When you author a new component for .NET for which you want to offer a smooth user experience within the Visual Studio designers, you may find you need to write a few more classes to get it working the way you want. For example, you may need to write a designer for it to customize how it looks and behaves at design time. You may need to write TypeConverters for new types that you add, so that, among other things, they can be configured from the property grid. Maybe you will need to write a UITypeEditor.

Sometimes, you may feel you need to write a custom CodeDomSerializer for the component too. Now, the CodeDomSerializer class hierarchy is definitely designed to be extensible and customizable. In fact, in Whidbey, we have refactored this class hierarchy a bit to expose more common functionality you may need in your custom serializer.

However, before you start writing a custom CodeDomSerializer, you should ask yourself this question: do I really need a custom CodeDomSerializer? After all, very very few of the built in controls and components in Windows Forms have their own custom serializers. Even for the 2-3 components that do, they mostly do only a few lines of work and delegate the rest to the base serializers.

Let me first explain why I believe you should think twice before writing a custom CodeDomSerializer:

  • You may not need it in the first place. I will describe below some ways in which you can customize code generation without writing a custom serializer.
  • Writing a well behaved custom serializer is not trivial. There are many things you need to be careful about. For example, what happens when your component is placed on a Localizable Form? What about if it is in a collection or array? What if someone derives from it and configures some metadata differently? Does your serializer work fine when invoked in a different context than normal code generation - like for undo/redo (in Whidbey)?
  • What if your component is hosted in a design time environment that doesn't use CodeDom at all?

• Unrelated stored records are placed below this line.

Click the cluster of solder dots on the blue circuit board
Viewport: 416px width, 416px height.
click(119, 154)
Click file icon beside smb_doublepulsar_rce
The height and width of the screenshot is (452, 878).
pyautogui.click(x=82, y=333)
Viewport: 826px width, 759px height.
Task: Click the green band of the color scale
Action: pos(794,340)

For example, the component may be hosted on a DesignSurface that has a DesignerLoader that uses an xml based serialization scheme (like Xaml). Your custom CodeDomSerializer will not work in this situation, and serialization may not happen as you expect it to.

How then do you customize code generation? Well, it is mostly through the use of metadata. Here are a few possibilities:

  • The DesignerSerializationVisibilityAttribute helps you hide properties that you don't want serialized from the serializer and also tell it not to serialize the value, but only its content (typically useful for collections).
  • The DefaultValueAttribute and ShouldSerializeBlah methods (where 'Blah' is the name of a property) help control under what conditions to serialize a particular property.
  • The LocalizableAttribute controls whether a property is serialized into code or into the resource file when the component is on a Localizable Form.
  • The DesignOnlyAttribute, as the name suggests, can be applied to properties that are only meaningful at design time and don't need to be serialized as runtime property sets.
  • You can write a TypeConverter for your component (or any new type you have authored) that knows how to convert to InstanceDescriptor to control how objects of the type are instantiated by the serializer.
  • You can also control how objects are serialized into resx files by writing a TypeConverter that can convert to and from string, for example.

Now, I do understand there are legitimate scenarios where you will need to implement custom CodeDomSerializers, and this post is not meant to discourage doing so (in fact, as I said, we have made it easier in Whidbey to write these). However, before you implement one, just remember to consider the issues and suggestions mentioned here. I repeat: for our own components, we have extremely few that implement custom serialization and when they do, the serializer is only a few lines of code and lets the base serializer do most of the work.